Search code examples
pythonpython-polars

Python Polars consuming high memory and taking longer time


This is what I'm trying to do.

  1. Scan the csv using Polars lazy dataframe
  2. Format the phone number using a function
  3. Remove nulls and duplicates
  4. Write the csv in a new file

Here is my code

import sys
import json
import polars as pl
import phonenumbers

#define the variable and parse the encoded json
args = json.loads(sys.argv[1])

#format phone number as E164
def parse_phone_number(phone_number):
    try:
        return phonenumbers.format_number(phonenumbers.parse(phone_number, "US"), phonenumbers.PhoneNumberFormat.E164)
    except phonenumbers.NumberParseException:
        pass
    return None

#scan the csv file do some filter and modify the data and then write the output to a new csv file
pl.scan_csv(args['path'], separator=args['delimiter']).select(
    [args['column']]
).with_columns(
    #convert the int phne number as string and apply the parse_phone_number function
    pl.col(args['column']).cast(pl.String).map_elements(parse_phone_number).alias(args['column']),
    #add another column list_id with value 100
    pl.lit(args['list_id']).alias("list_id")
    
).filter(
    #filter nulls
    pl.col(args['column']).is_not_null()
).unique(keep="last").collect().write_csv(args['saved_path'], separator=",")

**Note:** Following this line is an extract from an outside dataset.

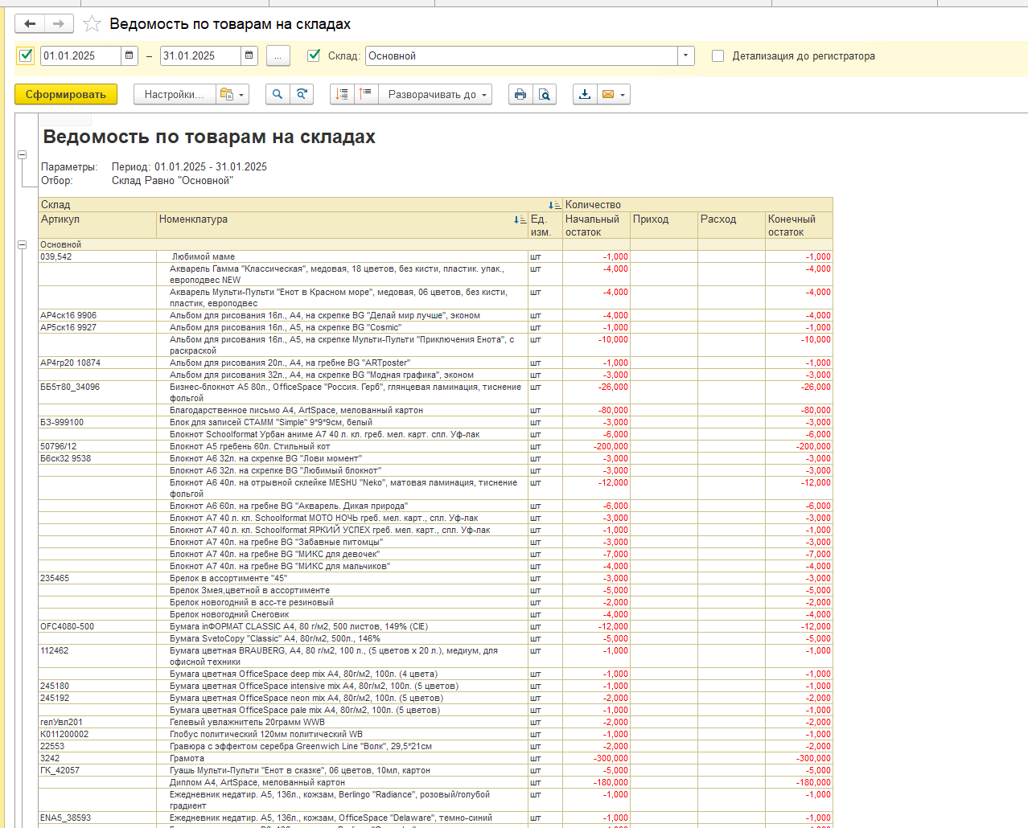Enable Детализация до регистратора checkbox
The image size is (1028, 828).
(x=718, y=56)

I tested a file with 800k rows and 23 columns (150mb) and it takes around 20 seconds and more than 500mb ram then it completes the task.

Is this normal? Can I optimize the performance (the memory usage at least)?

I'm really new with Polars and I work with PHP and I'm very noob at python too, so sorry if my code looks bit dumb haha.


Solution

  • You are using map_elements, which means you are effectively writing a python for loop. This often is 10-100x slower than using expressions.

    Try to avoid map_elements. And if you do use map_elements, don't expect it to be fast.

    P.S. you can reduce memory usage by not casting the whole column to String, but instead cast inside your map_elements function. Though I don't think using 500MB is that high. Ideally polars uses as much RAM as available without going OOM. Unused RAM might be wasted potential.